• QUESTIONS
• A. In the architectural decision record on the TNH Scholar Knowledge Base, which embedding model does Phase 1 use?
• B. Continue the architectural decision record on the TNH Scholar Knowledge Base, starting after its final sentence.

ADR-K01: Preliminary Architectural Strategy for TNH Scholar Knowledge Base¶
Outlines a two-phase managed-to-open knowledge base plan so we can validate retrieval quality before heavy investment.
- Status: Proposed
- Date: 2025-02-14
- Stakeholders: Research tooling team, GenAI service maintainers, metadata working group
Context¶
The research note in docs/research/tnh-scholar-knowledge-vector-search.md captures objectives, content scope, architectural options, and open questions for the TNH Scholar Knowledge Base. The document establishes the target user base, outlines the ingestion pipeline, compares embedding/search/storage technologies, and lists evaluation metrics. However, several foundational choices remain unresolved (chunking strategy, multilingual plan, metadata schema, and the commercial vs. open-source stack). An initial Architectural Decision Record is needed to align stakeholders on a phased approach while these investigations continue.
Decision¶
Adopt a two-phase strategy:
- Phase 1 – Learning Prototype
- Use managed services for speed: OpenAI text-embedding-3-large, a lightweight vector store (Pinecone or Chroma), and a simple ingestion pipeline leveraging existing transcription tools.
- Focus on English content first, using paragraph-level chunks with conservative overlap to validate retrieval quality.
-
Capture user feedback from monastics/senior researchers to refine query patterns and metadata expectations.
-
Phase 2 – Production Architecture
- Based on Phase 1 metrics, evaluate migration to an open-source or hybrid stack (e.g., BGE/E5 embeddings + Weaviate/Qdrant/Elasticsearch with BM25).
- Finalize a bilingual metadata schema and chunking policy, incorporating cross-lingual retrieval requirements.
- Introduce advanced ranking (re-rankers or intent-aware routing) only after core precision/recall targets are met.
Rationale¶
- The research document identifies rapid prototyping as the recommended path (
docs/research/tnh-scholar-knowledge-vector-search.md:200-209). Managed embeddings and hosted vector DBs minimize infrastructure drag while user needs crystallize. - Paragraph-level chunks provide good context/precision balance (
docs/research/tnh-scholar-knowledge-vector-search.md:76-85). We can adjust chunking once evaluation data indicates better boundaries. - Focusing on English first limits scope while the multilingual strategy (separate indices vs. cross-lingual embeddings) is still under investigation (
docs/research/tnh-scholar-knowledge-vector-search.md:210-248). - A phased migration plan keeps the door open for cost/control optimization once we have empirical data on query mix, cost-per-query, and operational complexity.

• MATERIAL PROVIDED
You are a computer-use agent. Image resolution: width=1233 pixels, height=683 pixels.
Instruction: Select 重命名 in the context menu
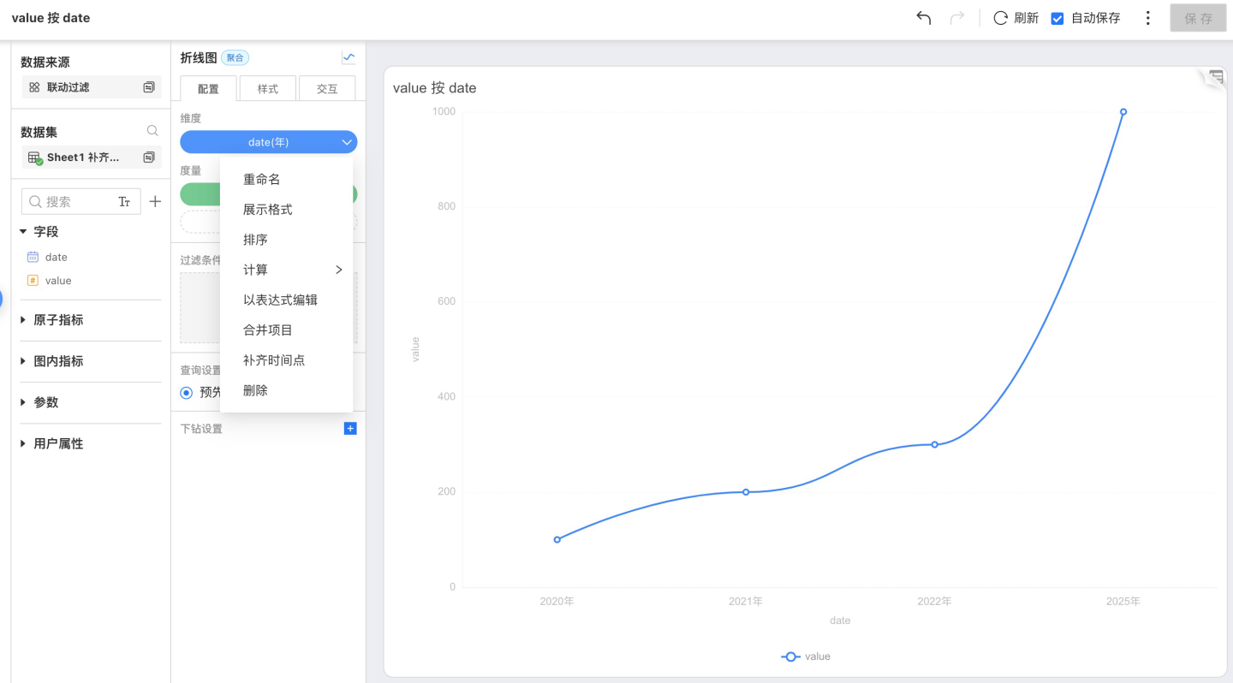261,180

• SOLVED TASKS
• A. OpenAI text-embedding-3-large.

• B.
Consequences¶
- Positive: Enables a demonstrable prototype in weeks, surfaces real user queries, and produces concrete metrics needed for later ADRs.
- Neutral/Deferred: Multilingual retrieval, sophisticated reranking, and hybrid search remain research tracks tied to Phase 1 learnings.
- Negative: Short-term vendor lock-in (OpenAI + Pinecone) and recurring API costs until the open-source evaluation completes.
Next Steps & Open Questions¶
- Chunking Experiments: Run A/B tests across paragraph, sliding-window, and hierarchical strategies to inform ADR-K02.
- Metadata Schema Draft: Collaborate with the metadata working group to prototype the bibliographic/content/structural fields listed in the research doc (
docs/research/tnh-scholar-knowledge-vector-search.md:48-75). - Multilingual Plan: Prototype cross-language retrieval on a bilingual subset to assess whether cross-lingual embeddings or dual indices perform better.
- Cost & Privacy Analysis: Document the operational cost envelope for the managed stack and the data-handling implications before onboarding sensitive transcripts.
- Evaluation Harness: Build the test query set, gold judgments, and logging needed to compute precision, recall, MAP, and nDCG as outlined (
docs/research/tnh-scholar-knowledge-vector-search.md:214-273).
Approval of this ADR should be revisited once Phase 1 metrics and user feedback reports are available.